If journalists could beg

When we're deeply invested in legacy practices, we want things to remain the same. We can't handle the ground beneath our feet changing. We expect a  large following while we continue to deliver what worked in the past. When followers evacuate our system, loyalists betray their prior cause and consumers change their minds, we get the irrational urge to beg. Here's some of the ways the professionals of Journalism 1.0 might beg for a return to business as usual:
  • Please believe in ink on paper. Put your trust in the printed word while viewing "talk as cheap" and "conversations as unreliable".
  • Please believe in established authorities. Put your faith in people with power over you who can tell you want to think. Dismiss those "johnny come lately"s".
  • Please believe in getting your news from a trusted source. Forget scattering your attention and following a diverse range of voices.

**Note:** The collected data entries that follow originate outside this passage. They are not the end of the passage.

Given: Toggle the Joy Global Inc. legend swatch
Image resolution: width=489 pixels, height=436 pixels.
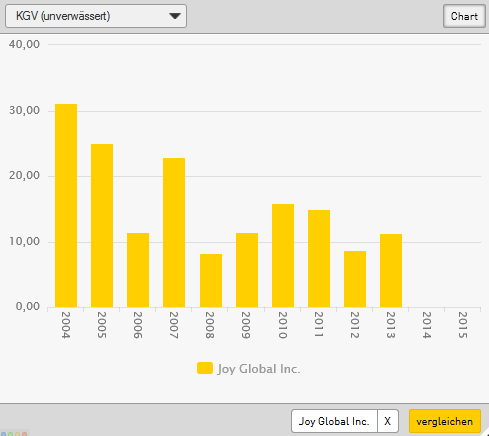Looking at the screenshot, I should click(x=205, y=368).
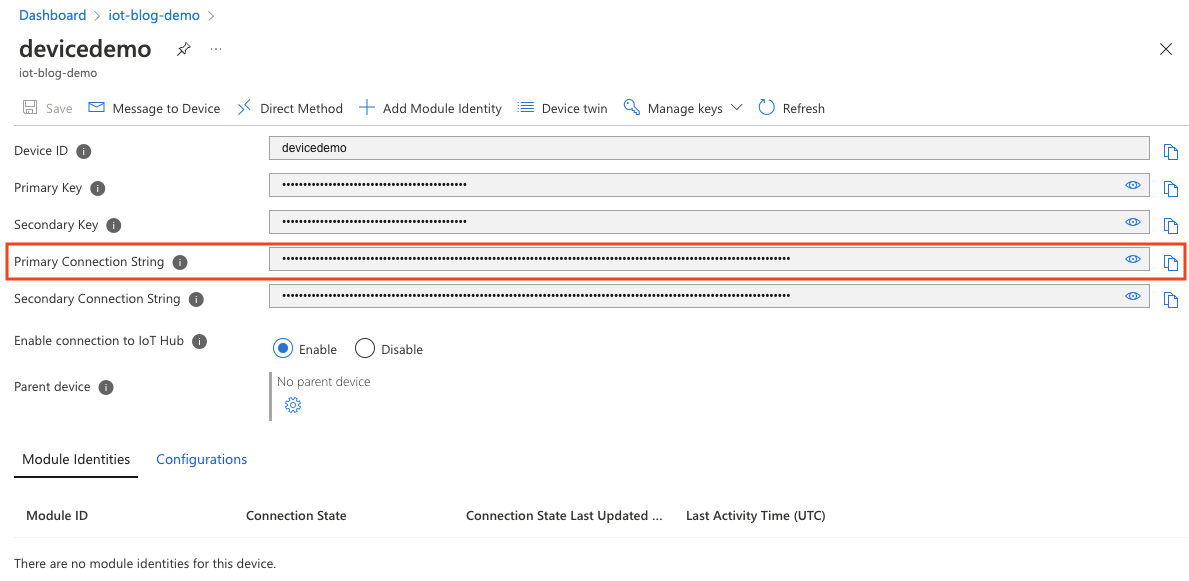
Task: Switch to the Configurations tab
Action: pos(201,459)
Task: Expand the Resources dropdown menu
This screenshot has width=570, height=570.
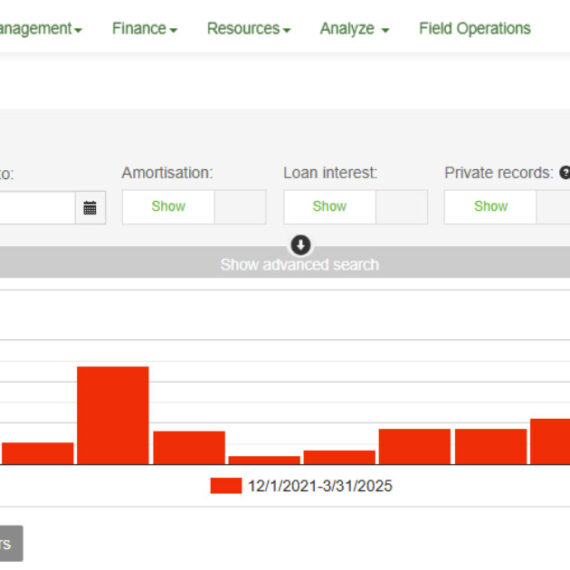Action: (249, 28)
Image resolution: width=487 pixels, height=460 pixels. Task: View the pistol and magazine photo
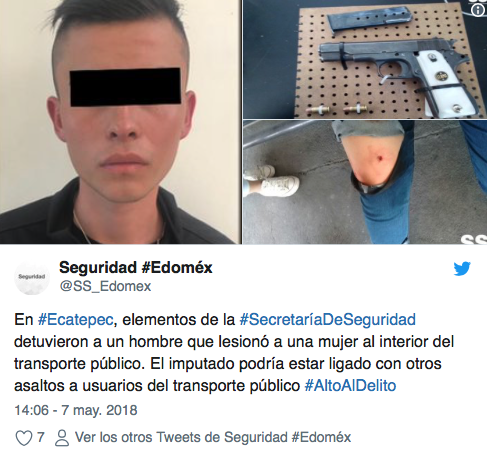point(365,59)
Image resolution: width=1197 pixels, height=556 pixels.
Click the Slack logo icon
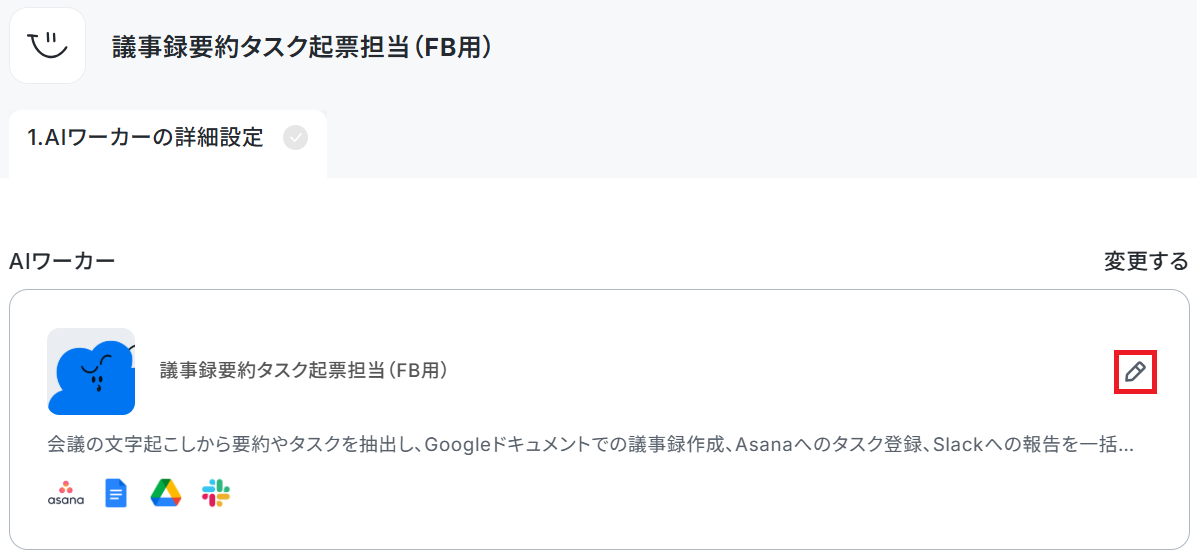(216, 494)
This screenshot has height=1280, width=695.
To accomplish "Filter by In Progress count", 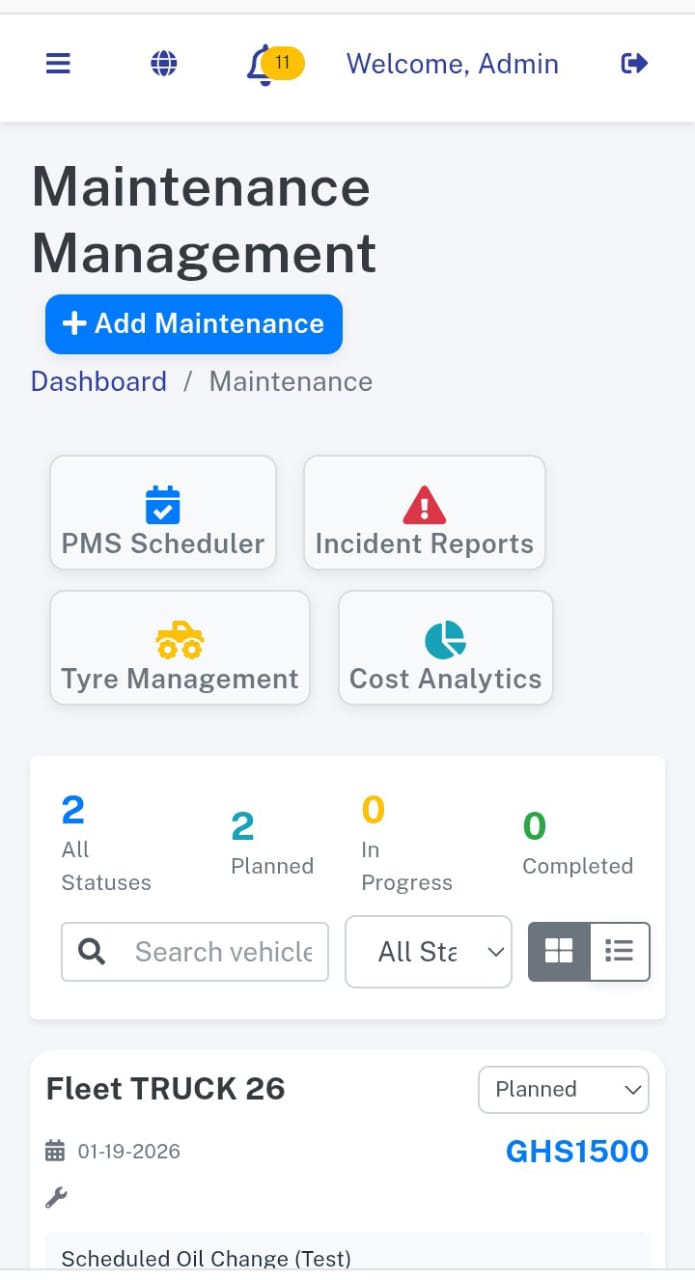I will tap(406, 843).
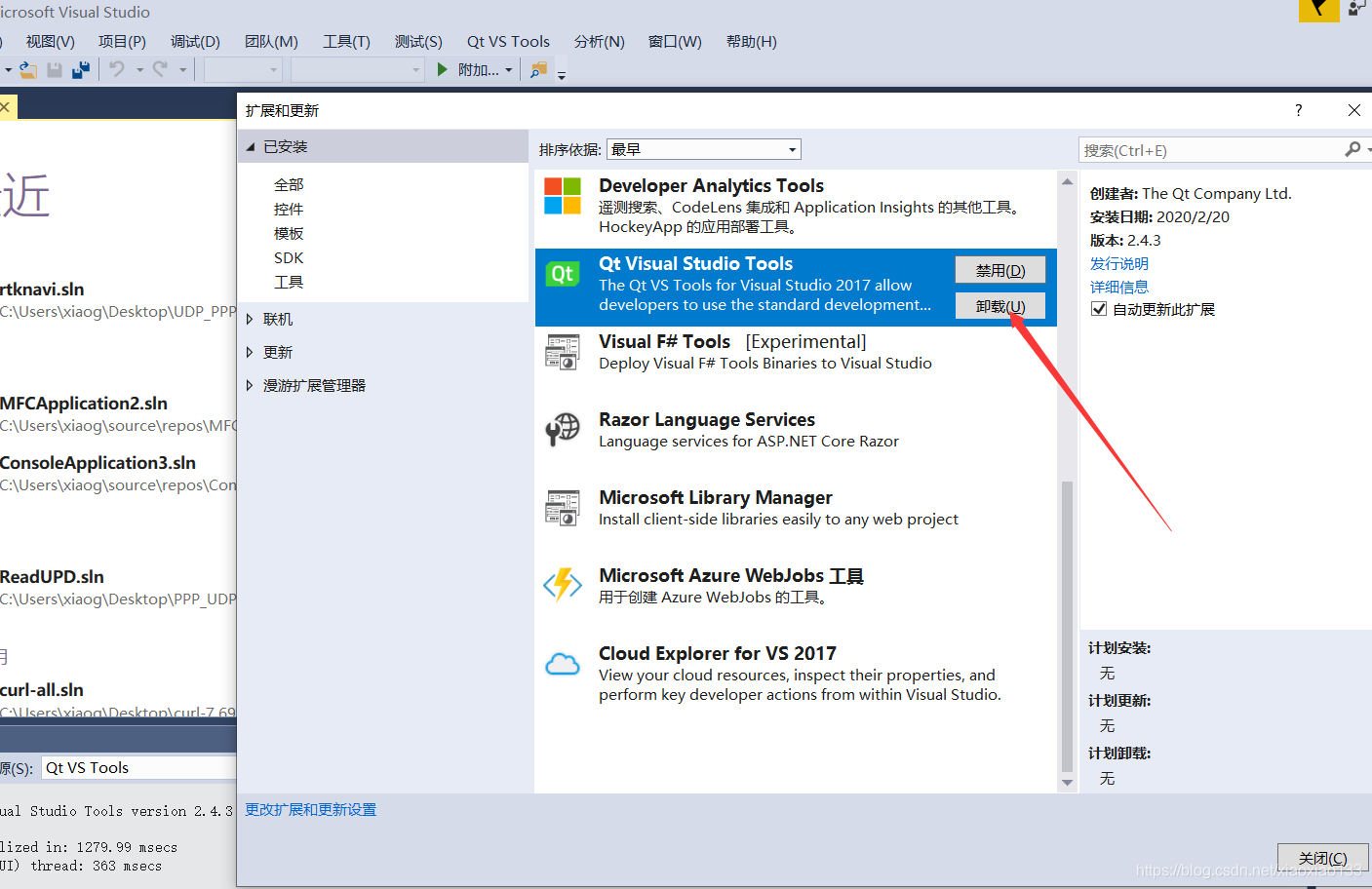Click the Cloud Explorer for VS 2017 cloud icon
This screenshot has width=1372, height=889.
563,664
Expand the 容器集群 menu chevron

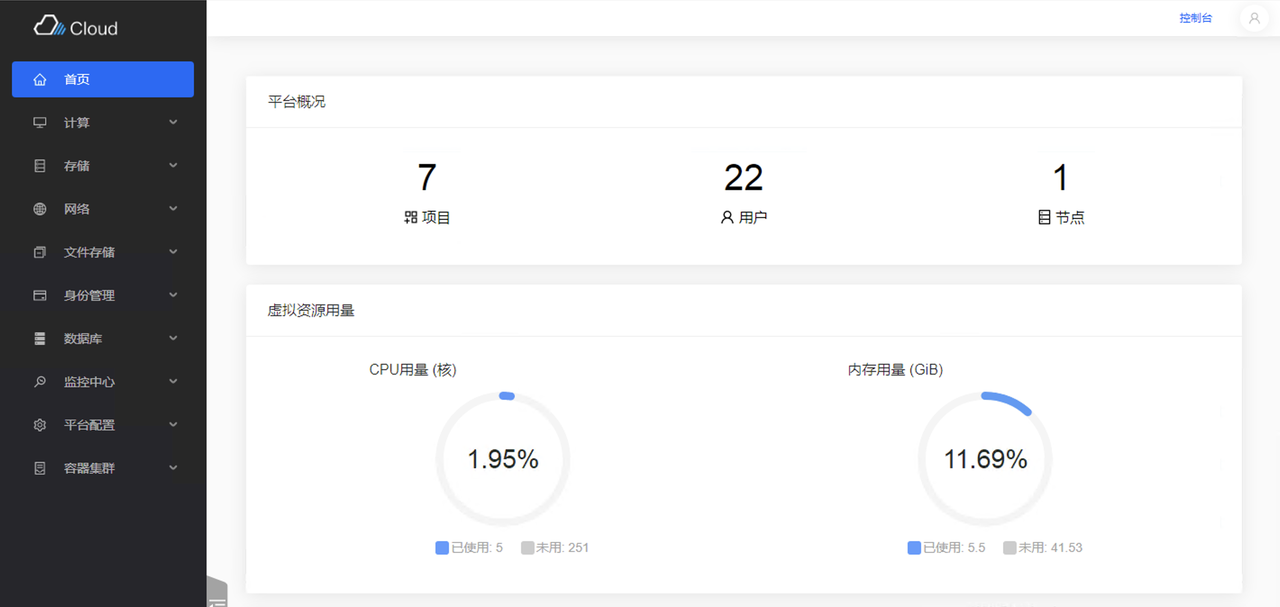tap(172, 467)
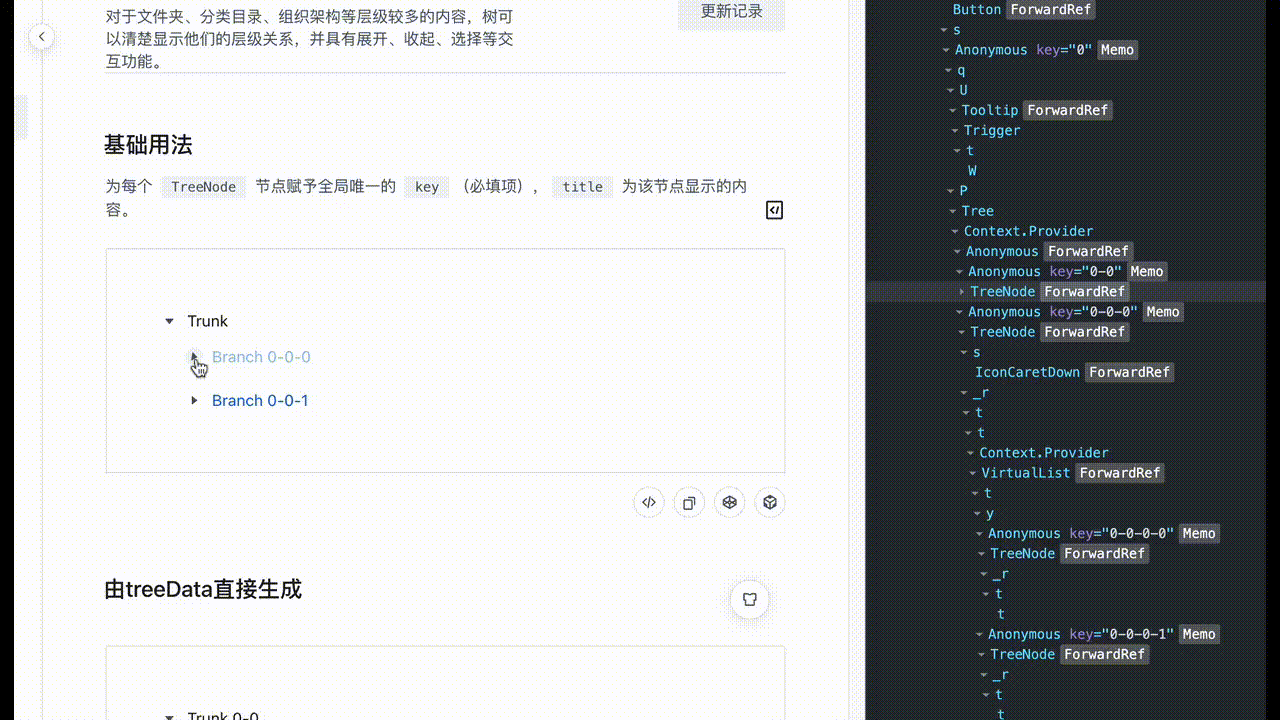The height and width of the screenshot is (720, 1280).
Task: Open the Branch 0-0-1 node link
Action: (260, 400)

  • Please believe in being kept in the dark while the work goes on behind the scenes. View transparent production processes as lurid exhibitionism.
  • Please believe in others' assessment of "what is really news". Stop being the judge of what is news to you and what good the news does for you.
  • Please believe in getting your news from a closed delivery system. Mistrust news that is generated by collaboration, crowdsourcing or peer to peer processes.
  • Please believe in continuing the pretense of being well informed by news clips, articles and serials. Question the value of the online cacophony.
When we news readers and viewers stop believing, the magic that thrilled us goes away. The business model quits working. The value proposition no longer makes sense to us. The urge to beg us to return to what we believed sees the real problem. But there is no turning back the clock.